The most common predisposing factors which led to mechanical ventilation were pulmonary disorders and birth asphyxia. Among lung disorders, respiratory distress syndrome was the most common cause of mechanical ventilation (Fig. 3). It was seen in 60.25% of mechanically ventilated neonates in the present study. In 102 neonates with pneumothorax, 51 (54.3%) cases had respiratory distress syndrome. Meconium aspiration syndrome and diaphragmatic hernia are the other most common pulmonary causes for mechanical ventilation.

Fig. 3

CXR reveals collapse of the right lung, mediastinal shift and depression of right diaphragm due to right-sided tension pneumothorax

Singh et al in 90 newborns in NICU from 1989 until 1991 found that hyaline membrane disease was the most common cause of artificial ventilation in newborns[17].
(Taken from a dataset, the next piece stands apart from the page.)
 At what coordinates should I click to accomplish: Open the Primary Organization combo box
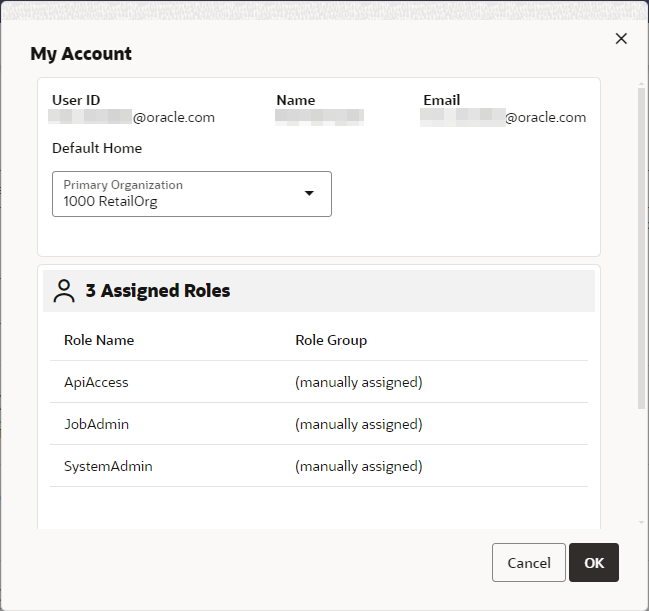191,193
There is some controversy about complications of surfactant replacement therapy in different studies. Meberg et al reported that in infants who had received surfactant for RDS the incidence of air leak syndromes during mechanical ventilation was low[18]. Study of Geary et al in 2008 revealed that successful early management of extremely preterm infants with surfactant treatment followed by CPAP is associated with reduction in the incidence and severity of bronchopulmonary dysplasia[19].

In our study, univariate analysis revealed significant difference of sex, mean gestational age, cesarean section, mean birth weight, surfactant replacement therapy and mean PIP and PEEP between case and control groups. In regression analysis only surfactant replacement therapy significantly reduced the risk of pneumothorax in ventilated newborns. Only 32.4% of newborns with pnemothorax received surfactant compared to 60.4% of neonates under ventilation without pneumothorax. This difference between the two types of analysis may be due to internal relationship of other variables with each other or because of low sample volume. More studies is suggested with matching of variables in a larger sample volume.

Conclusion

Surfactant replacement therapy can reduce the risk of pneumothorax in newborns during mechanical ventilation.